Fortunately, optometry is well suited for the task at hand. We’re well positioned to mitigate infection, whether counseling a contact lens wearer on proper lens case hygiene or an over-50-year-old on the merits of shingles vaccination. We’re accessible – a fact we should constantly remind both our patients and primary care/urgent care colleagues of, as early intervention is the first step toward recovery. Most importantly, we have the skill set to differentially diagnose and prescribe the appropriate treatment protocol, protocols that can lean more heavily on education than on eye drops. Yet, despite being so well equipped, we never lose sight of the fact that conjunctivitis can be tricky.

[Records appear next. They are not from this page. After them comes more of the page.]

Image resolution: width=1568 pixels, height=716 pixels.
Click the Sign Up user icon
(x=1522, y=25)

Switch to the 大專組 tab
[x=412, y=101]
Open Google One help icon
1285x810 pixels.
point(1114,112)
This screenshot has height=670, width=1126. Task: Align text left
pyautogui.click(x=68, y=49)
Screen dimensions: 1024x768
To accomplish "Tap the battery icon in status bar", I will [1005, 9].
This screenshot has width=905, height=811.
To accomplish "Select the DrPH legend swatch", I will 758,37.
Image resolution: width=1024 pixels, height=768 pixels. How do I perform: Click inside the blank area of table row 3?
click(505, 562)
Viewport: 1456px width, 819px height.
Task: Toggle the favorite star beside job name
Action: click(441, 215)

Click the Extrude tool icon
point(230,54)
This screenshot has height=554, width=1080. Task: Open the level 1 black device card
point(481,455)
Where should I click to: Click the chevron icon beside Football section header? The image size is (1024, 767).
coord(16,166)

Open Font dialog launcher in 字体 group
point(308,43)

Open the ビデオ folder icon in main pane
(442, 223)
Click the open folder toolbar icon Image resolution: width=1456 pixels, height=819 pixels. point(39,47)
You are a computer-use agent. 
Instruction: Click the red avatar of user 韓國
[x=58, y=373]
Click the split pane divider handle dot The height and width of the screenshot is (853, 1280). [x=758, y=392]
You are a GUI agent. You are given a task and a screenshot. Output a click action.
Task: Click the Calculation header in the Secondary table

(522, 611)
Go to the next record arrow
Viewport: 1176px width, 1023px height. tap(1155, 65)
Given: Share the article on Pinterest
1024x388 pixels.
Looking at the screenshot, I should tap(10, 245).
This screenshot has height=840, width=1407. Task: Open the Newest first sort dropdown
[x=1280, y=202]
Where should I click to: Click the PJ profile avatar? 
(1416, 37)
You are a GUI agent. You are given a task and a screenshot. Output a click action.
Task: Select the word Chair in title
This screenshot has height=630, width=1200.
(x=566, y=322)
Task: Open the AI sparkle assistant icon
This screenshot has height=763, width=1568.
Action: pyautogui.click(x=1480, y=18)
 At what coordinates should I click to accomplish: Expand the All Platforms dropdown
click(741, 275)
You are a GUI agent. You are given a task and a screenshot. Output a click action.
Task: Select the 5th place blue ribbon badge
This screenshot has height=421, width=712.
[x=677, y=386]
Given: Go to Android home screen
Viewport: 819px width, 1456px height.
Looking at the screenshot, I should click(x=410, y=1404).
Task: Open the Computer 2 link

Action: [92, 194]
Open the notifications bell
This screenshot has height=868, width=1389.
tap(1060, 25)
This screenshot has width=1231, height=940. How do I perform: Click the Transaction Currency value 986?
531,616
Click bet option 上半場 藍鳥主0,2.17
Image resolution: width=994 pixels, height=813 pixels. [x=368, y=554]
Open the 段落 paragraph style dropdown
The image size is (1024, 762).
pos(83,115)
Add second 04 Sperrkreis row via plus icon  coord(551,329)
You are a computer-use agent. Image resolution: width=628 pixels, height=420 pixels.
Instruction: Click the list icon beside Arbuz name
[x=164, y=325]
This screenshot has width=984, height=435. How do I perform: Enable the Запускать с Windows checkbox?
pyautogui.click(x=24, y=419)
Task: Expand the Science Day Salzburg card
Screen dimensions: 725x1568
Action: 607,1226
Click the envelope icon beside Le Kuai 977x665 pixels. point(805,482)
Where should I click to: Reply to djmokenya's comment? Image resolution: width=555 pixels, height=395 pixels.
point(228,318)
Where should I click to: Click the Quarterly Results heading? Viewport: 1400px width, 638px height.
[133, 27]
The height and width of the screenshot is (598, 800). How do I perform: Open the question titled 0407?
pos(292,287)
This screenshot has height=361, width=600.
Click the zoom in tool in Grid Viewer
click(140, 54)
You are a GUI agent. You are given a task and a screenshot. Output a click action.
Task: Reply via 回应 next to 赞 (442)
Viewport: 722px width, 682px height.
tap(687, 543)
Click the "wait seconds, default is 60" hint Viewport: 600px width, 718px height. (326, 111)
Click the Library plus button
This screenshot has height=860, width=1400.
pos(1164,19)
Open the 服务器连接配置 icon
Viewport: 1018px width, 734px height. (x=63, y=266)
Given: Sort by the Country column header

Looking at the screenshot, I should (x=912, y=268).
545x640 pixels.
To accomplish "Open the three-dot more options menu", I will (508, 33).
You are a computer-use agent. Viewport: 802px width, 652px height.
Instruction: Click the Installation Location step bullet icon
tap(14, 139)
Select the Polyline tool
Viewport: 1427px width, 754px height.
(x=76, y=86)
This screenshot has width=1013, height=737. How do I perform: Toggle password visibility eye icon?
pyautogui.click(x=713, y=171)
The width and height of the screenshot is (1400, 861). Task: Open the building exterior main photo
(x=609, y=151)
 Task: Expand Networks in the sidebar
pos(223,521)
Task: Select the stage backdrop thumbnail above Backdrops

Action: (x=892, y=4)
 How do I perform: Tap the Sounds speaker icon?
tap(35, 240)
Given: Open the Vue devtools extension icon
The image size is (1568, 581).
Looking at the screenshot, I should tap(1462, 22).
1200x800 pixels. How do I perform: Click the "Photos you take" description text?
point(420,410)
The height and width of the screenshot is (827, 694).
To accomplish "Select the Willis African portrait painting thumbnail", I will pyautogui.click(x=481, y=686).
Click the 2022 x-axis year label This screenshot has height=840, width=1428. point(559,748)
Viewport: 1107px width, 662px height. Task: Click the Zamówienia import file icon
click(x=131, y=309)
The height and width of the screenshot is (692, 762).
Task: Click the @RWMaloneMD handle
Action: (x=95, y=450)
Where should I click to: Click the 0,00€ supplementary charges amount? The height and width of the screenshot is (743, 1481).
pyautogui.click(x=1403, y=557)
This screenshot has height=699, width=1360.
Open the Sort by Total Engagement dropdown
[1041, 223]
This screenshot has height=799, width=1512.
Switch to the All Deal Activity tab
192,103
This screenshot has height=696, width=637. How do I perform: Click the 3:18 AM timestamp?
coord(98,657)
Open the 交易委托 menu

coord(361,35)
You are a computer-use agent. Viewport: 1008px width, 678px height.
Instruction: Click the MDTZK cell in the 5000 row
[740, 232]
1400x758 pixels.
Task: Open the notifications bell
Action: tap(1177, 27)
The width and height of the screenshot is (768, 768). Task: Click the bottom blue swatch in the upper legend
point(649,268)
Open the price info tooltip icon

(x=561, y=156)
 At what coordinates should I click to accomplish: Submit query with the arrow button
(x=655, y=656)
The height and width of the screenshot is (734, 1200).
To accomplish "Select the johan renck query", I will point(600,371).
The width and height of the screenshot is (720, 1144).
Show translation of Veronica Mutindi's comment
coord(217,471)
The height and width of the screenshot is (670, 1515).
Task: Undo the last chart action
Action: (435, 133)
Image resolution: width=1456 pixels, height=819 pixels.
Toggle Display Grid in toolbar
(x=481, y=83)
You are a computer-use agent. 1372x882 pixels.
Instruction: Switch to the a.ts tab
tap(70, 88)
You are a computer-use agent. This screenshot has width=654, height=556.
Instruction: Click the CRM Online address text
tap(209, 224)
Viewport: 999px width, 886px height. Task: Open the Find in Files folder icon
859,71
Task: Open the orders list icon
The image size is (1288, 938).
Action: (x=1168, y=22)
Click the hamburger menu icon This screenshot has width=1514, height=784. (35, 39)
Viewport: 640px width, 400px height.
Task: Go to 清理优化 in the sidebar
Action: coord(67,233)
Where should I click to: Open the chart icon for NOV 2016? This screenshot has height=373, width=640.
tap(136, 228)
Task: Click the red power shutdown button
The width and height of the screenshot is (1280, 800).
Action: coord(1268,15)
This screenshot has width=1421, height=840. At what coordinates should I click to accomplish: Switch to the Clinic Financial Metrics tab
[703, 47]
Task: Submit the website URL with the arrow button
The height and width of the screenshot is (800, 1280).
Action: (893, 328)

In this month’s feature article, “ODs pursue the latest treatments for conjunctivitis, shingles,” we’ve asked an exceptional group of colleagues to share their wealth of knowledge and experience in all things conjunctivitis. I’m confident you’ll find their suggestions scientifically sound, contemporary and clinically relevant. Most importantly, I’m sure you’ll find their advice on task for helping our patients get better – now.
- References:
- Kaufman HE. Curr Opin Ophthalmol. 2011;doi:10.1097/ICU.0b013e3283477cb5.
- Smith AF, et al. BMC Ophthalmology. 2009;doi.org/10.1186/1471-2415-9-13.
- Udeh BL, et al. Am J Med Sci. 2008;doi:10.1097/MAJ.0b013e3181637417.